— START OF Document extract —
Back then he was using mutual funds, but was excited about exchange-traded funds. “I wanted something flexible; you didn’t have to buy a lot of securities, it wasn’t loaded with mutual funds — because I wanted something that was more transparent than mutual funds — so ETFs were just perfect for that,” he said.

The New Jersey-based Saddle River offers its portfolios to 401(k) plan sponsors through Invest n Retire, a technology company that provides recordkeeping and trading systems for defined contribution plans. Plan sponsors can choose from five core portfolios with different levels of risk.

Wolfe started Saddle River with his son, Doug, who had spent 14 years at Salomon Smith Barney trading equity securities, in 2004.

“The way we managed risk was we put more fixed income in,” Wolfe said. “So our aggressive growth [portfolio] had no fixed income in it down to the most conservative portfolio had 60% fixed income in it. It had an allocation to U.S. equities, developed markets and emerging markets. It had commodities in it, it had real estate, and it had fixed income.”

Early on, when there weren’t enough ETFs covering the fixed income market to choose from, Saddle River used closed-end funds to fill the gap, “but as ETFs developed, [now] they’re in everything — more things than we even thought about — so that made it very easy for us to not only put together an endowment-style portfolio, but to manage it the way we wanted to,” Wolfe said.

Wolfe described the research process he uses at Saddle River: “We would download on the equities all the securities on each of the indexes — large-cap, mid-cap, small-cap, that sort of thing — and we ran some fundamental analysis on those and some technical analysis and we scored each one of them.”

The portfolios are rebalanced every quarter, Wolfe said, and the team can “alternate and shift our allocations and manage our allocations depending on what is going on in the marketplace. For instance, last year emerging market commodities were getting killed, so we shifted our allocation, which was normally, say, 10% for each one to 1%.”

One reason the firm has adopted ETFs so enthusiastically is that they provide exposure to areas investors might have trouble finding in a mutual fund. “There are ETFs that cover areas that mutual funds are hard pressed to cover,” Wolfe said. “When you get into things like real estate and commodities, even emerging markets, there aren’t a whole heck of a lot of mutual funds that cover that.”

ETFs also provide more flexibility. “Most 401(k)s, when they’re set up with mutual funds, they pick a handful of mutual funds” and may make some changes after a year or two. “With ETF portfolios, we can change ETFs every quarter if we want to.”

For example, Wolfe said, “Last year in May, that’s when the fixed income market really got hit because that’s when the Fed said they were going to start raising interest rates and bonds got clobbered. At the end of June when we decided to rebalance, we moved the fixed income to bank loans and emerging market fixed income and things that were not affected by the Fed policy. We were able to make those changes —Bang! — Just like that, and settle down our fixed income allocation.”

ETFs also have better expense ratios, Wolfe said. “Every time I talk to a client, they’re saying to me, ‘Can you help me with my 401(k)?’ We can go in there with an ETF portfolio that’s a lot less expensive than a mutual fund portfolio for the plan sponsor — with recordkeeping, payroll — and provide education and advisory services for less than 100 basis points. Try to do that with mutual funds.”

ETFs haven’t been picked up in 401(k)s much, but that’s about to change. “The big problem with ETFs in a 401(k) so far is that ETFs are traded like stocks,” Wolfe said. “A lot of people — the Fidelities and Schwabs and people like that — have difficulty putting ETFs in 401(k)s, but now open-architecture platforms are out there.”

He continued, “The bottom line is ETFs have not being making much headway in the 401(k) marketplace; they’re going to start.” In fact, Schwab launched an all-ETF 401(k) in February. Prior to that, TD Ameritrade launched a turnkey program that opens up non-proprietary ETFs and mutual funds to advisors trying to get into the retirement business.

The last obstacle to adding ETFs to 401(k)s, then, might be the participant.

“It does add a layer of confusion,” Wolfe acknowledged when asked how participants have responded to ETFs in their 401(k)s. “We do have to explain to participants what an ETF is. Let’s face it, mutual funds are so plugged into 401(k)s now and people are so accustomed to them. We were lucky enough to have people in human resources who understood ETFs and liked the idea of lower costs.”
— END OF Document extract —
Request:
Transcribe the ETF article verbatim, beginning at the words "The New Jersey-based" and stopping after "levels of risk.". Rely solely on the ETF article for everything that follows.
— START OF Data provided —
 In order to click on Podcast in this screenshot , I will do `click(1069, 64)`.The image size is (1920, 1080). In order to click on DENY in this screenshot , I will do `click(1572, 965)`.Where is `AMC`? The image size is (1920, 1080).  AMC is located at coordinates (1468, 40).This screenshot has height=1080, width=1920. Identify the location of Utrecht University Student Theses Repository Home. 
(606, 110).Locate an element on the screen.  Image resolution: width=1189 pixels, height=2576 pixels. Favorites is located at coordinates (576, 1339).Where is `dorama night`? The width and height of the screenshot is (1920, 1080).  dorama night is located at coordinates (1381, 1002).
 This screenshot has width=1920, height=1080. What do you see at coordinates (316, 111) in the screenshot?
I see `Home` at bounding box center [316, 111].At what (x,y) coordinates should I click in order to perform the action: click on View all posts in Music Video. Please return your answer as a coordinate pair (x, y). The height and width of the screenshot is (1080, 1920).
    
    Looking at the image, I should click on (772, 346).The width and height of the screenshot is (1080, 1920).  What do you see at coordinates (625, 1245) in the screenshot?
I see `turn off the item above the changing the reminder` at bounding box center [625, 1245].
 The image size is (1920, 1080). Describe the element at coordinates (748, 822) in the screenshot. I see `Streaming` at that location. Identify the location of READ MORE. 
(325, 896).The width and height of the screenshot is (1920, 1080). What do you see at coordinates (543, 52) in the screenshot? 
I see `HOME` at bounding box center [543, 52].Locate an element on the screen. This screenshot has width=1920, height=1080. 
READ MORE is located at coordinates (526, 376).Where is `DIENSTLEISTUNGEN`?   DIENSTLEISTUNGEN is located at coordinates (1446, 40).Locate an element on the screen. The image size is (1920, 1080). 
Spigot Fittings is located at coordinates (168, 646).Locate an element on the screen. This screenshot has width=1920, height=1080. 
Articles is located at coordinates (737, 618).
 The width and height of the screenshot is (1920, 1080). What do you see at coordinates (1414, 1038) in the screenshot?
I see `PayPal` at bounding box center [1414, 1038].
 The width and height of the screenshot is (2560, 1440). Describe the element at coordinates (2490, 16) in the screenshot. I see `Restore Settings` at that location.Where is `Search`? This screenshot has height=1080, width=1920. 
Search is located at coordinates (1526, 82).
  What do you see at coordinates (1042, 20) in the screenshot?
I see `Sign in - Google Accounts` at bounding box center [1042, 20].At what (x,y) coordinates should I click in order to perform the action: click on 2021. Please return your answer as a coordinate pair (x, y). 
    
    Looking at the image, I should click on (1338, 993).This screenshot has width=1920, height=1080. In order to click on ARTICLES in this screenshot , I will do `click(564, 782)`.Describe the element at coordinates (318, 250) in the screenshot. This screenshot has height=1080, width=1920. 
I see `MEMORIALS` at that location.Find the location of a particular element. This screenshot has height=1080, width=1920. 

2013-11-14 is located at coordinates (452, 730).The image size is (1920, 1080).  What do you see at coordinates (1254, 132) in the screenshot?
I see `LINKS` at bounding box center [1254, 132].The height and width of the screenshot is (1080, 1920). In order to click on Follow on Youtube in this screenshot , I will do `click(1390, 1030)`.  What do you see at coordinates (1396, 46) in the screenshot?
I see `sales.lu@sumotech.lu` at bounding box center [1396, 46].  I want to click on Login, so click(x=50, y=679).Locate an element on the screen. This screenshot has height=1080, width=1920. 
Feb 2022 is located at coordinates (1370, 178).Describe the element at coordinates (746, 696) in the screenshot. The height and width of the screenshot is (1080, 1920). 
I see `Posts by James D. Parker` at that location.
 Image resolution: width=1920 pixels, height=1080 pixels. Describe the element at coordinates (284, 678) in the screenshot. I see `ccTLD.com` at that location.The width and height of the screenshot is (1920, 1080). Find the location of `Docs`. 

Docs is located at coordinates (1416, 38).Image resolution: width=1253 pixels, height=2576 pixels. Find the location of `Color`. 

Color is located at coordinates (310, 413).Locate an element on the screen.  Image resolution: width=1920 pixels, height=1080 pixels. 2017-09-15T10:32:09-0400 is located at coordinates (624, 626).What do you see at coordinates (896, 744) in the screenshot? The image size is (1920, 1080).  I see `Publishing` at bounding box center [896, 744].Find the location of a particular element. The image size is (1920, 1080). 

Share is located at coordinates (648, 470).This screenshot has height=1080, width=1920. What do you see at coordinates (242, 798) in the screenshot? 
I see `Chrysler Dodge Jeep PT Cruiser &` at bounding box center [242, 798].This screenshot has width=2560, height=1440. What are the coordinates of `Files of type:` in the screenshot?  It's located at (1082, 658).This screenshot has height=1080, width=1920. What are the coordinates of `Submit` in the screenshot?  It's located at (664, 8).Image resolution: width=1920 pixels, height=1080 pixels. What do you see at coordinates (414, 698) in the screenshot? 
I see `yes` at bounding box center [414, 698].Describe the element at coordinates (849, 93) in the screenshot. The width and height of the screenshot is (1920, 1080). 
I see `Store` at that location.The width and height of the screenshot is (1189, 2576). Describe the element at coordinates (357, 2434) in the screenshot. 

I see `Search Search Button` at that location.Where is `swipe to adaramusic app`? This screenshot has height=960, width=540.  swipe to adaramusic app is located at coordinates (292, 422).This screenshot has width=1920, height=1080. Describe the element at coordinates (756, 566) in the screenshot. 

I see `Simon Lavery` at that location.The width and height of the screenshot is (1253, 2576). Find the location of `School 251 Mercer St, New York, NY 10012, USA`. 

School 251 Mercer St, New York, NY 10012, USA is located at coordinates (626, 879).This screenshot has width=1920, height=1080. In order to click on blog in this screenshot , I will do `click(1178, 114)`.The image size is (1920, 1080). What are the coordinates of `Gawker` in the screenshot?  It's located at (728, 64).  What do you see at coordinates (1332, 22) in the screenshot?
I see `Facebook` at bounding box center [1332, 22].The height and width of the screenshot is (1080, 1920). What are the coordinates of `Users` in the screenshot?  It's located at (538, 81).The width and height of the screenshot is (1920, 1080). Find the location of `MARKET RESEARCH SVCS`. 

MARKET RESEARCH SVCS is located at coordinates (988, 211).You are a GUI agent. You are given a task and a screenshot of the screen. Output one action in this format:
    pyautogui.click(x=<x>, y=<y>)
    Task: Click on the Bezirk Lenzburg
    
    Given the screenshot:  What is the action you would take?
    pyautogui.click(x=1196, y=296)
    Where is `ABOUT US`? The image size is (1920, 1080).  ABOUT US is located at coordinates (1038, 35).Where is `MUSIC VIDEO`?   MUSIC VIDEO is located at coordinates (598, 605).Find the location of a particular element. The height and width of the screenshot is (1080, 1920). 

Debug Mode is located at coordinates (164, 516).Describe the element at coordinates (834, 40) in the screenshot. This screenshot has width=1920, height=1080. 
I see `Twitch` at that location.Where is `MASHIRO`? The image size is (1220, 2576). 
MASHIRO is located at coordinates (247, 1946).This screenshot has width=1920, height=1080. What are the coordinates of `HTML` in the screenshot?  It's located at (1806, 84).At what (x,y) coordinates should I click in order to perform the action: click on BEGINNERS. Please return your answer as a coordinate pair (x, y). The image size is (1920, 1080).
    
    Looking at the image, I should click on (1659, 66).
— END OF Data provided —
Output of the exercise:
The New Jersey-based Saddle River offers its portfolios to 401(k) plan sponsors through Invest n Retire, a technology company that provides recordkeeping and trading systems for defined contribution plans. Plan sponsors can choose from five core portfolios with different levels of risk.